Faire taire l’anxiété pour se pratiquer à produire en période de rush, ou simplement pour tenter de gérer des situations ingérables, pour dormir. La course au succès pour certain est une pratique carriériste presque monastique, pour d’autres une sortie de la précarité présente ou future. Lire 3 livres en même temps, en pensant au fait qu’il faut être concentré.e pour bien lire le livre pour bien réussir l’examen pour avoir des bonnes notes pour avoir un boulot qui va possiblement nous permettre d’arriver à rembourser les dettes et à vivre, plus tard, dans un futur tout autant incertain. Cycle infernal qui éloigne de la « paix des livres », comme disait St-Exupéry.

Le poids des dettes est une épée de Damoclès qui s’enfonce dans notre peau dès le début des études, contrairement aux épées de Damoclès normales qui restent pendues aux plafonds.

La santé psychologique des étudiant.e.s universitaires (et de tous niveaux confondus) est, me semble-t-il, un des points d’ancrage majeurs entre l’éducation et le système socioéconomique. Un joint phénoménologique qui en dit long sur le caractère profondément bizarre de notre univers d’apprentissage. Sur le fait qu’apprendre rend fou.folle. Sur le fait que les idées n’ont pas le temps de mijoter.

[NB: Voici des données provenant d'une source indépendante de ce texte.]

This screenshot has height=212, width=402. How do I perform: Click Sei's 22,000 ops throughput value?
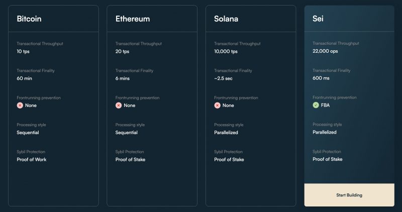pos(325,51)
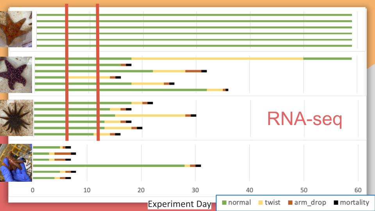Image resolution: width=375 pixels, height=211 pixels.
Task: Click the Experiment Day axis title
Action: [180, 204]
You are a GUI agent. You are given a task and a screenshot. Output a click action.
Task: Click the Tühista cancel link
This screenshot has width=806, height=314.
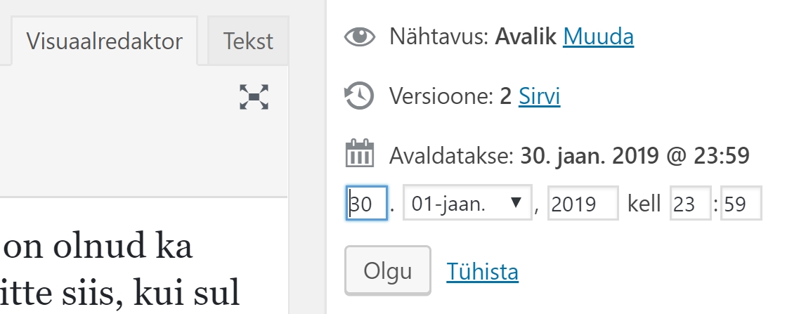pyautogui.click(x=482, y=272)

On écrit nos travaux comme des condos, en bâclant l’édifice.

Finalement, à l’université, on apprend surtout que faire notre vie dans le capitalisme veut dire vivre avec beaucoup, beaucoup d’insécurité, d’anxiété, dans une jolie course au succès qui laisse peu de gens et de corps indemnes. La fin de session est un rite de passage qui demande une discipline du corps admirable, discipline qui sera récompensée par de hauts postes de gestion.

You’re fit for business.

Après la grève (hahaa), il ne faudra pas retourner dans la même université. Cette université rend malheureux beaucoup trop de gens, y compris bien sûr des professeur.e.s et des employé.e.s de soutien. Suicides, dépressions, anxiétés, burnouts. C’est pas rien, ça. Ce sont des cris du cœur. Écoutons-les, sinon on se fait complices. Sortons cette parole des bureaux de psychologues et de médecins, partageons-la, elle sera le socle d’une institution nouvelle, bâtie sur la guérison de nos blessures collectives.

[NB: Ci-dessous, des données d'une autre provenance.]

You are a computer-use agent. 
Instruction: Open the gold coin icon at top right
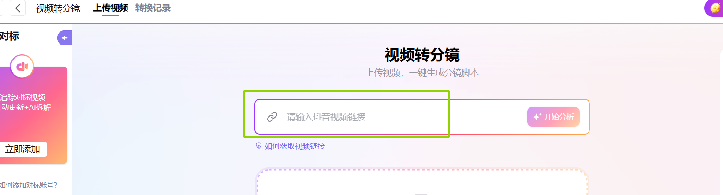(715, 8)
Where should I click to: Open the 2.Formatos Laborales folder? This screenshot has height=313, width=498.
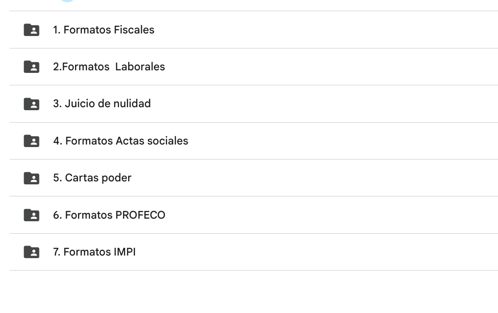coord(109,66)
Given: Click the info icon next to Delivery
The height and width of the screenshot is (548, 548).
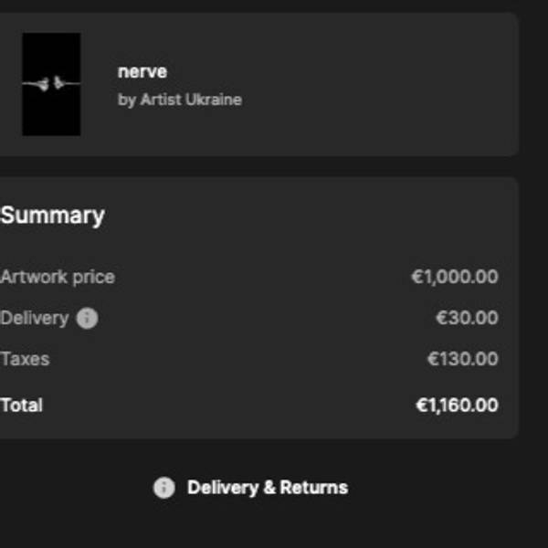Looking at the screenshot, I should tap(87, 318).
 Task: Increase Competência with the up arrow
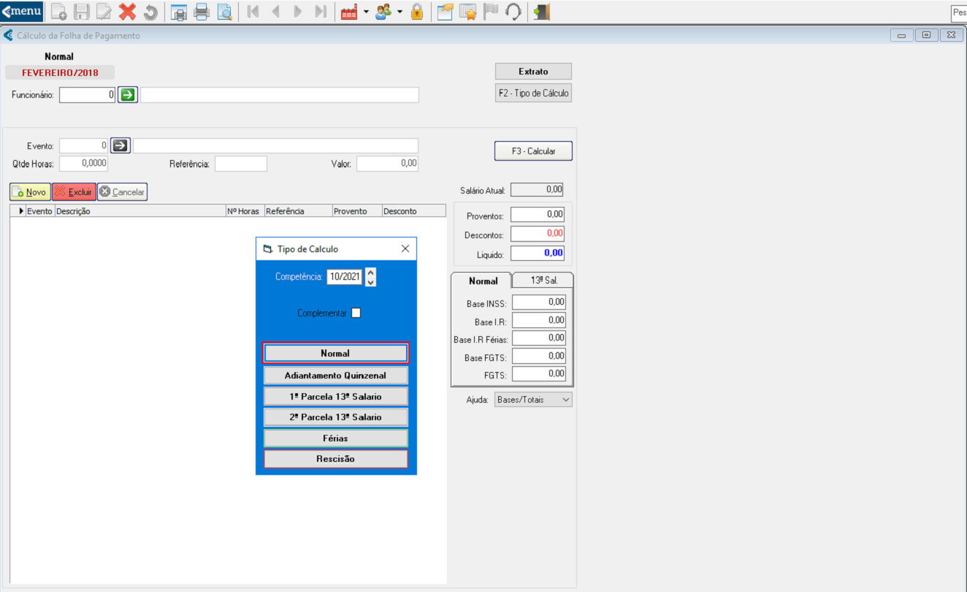tap(370, 273)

L’ « apprentissage » devrait être l’apprentissage de l’autonomie, de la vie en collectivité, du vivre ensemble (mots différents pour la même chose), de prises de décisions démocratiques, de l’anti-succès, de la coopération, de l’arrimage organique entre les connaissances et les communautés, de la fin de la hiérarchie entre le maître et l’élève, de la curiosité, de la créativité, de l’émergence des potentialités de tous et toutes.

Je suis certain que le professeur Baillargeon aurait long à dire là-dessus.

Mais aussi Borduas, Gauvreau, et les gens du Refus Global. Il faut tout refaire.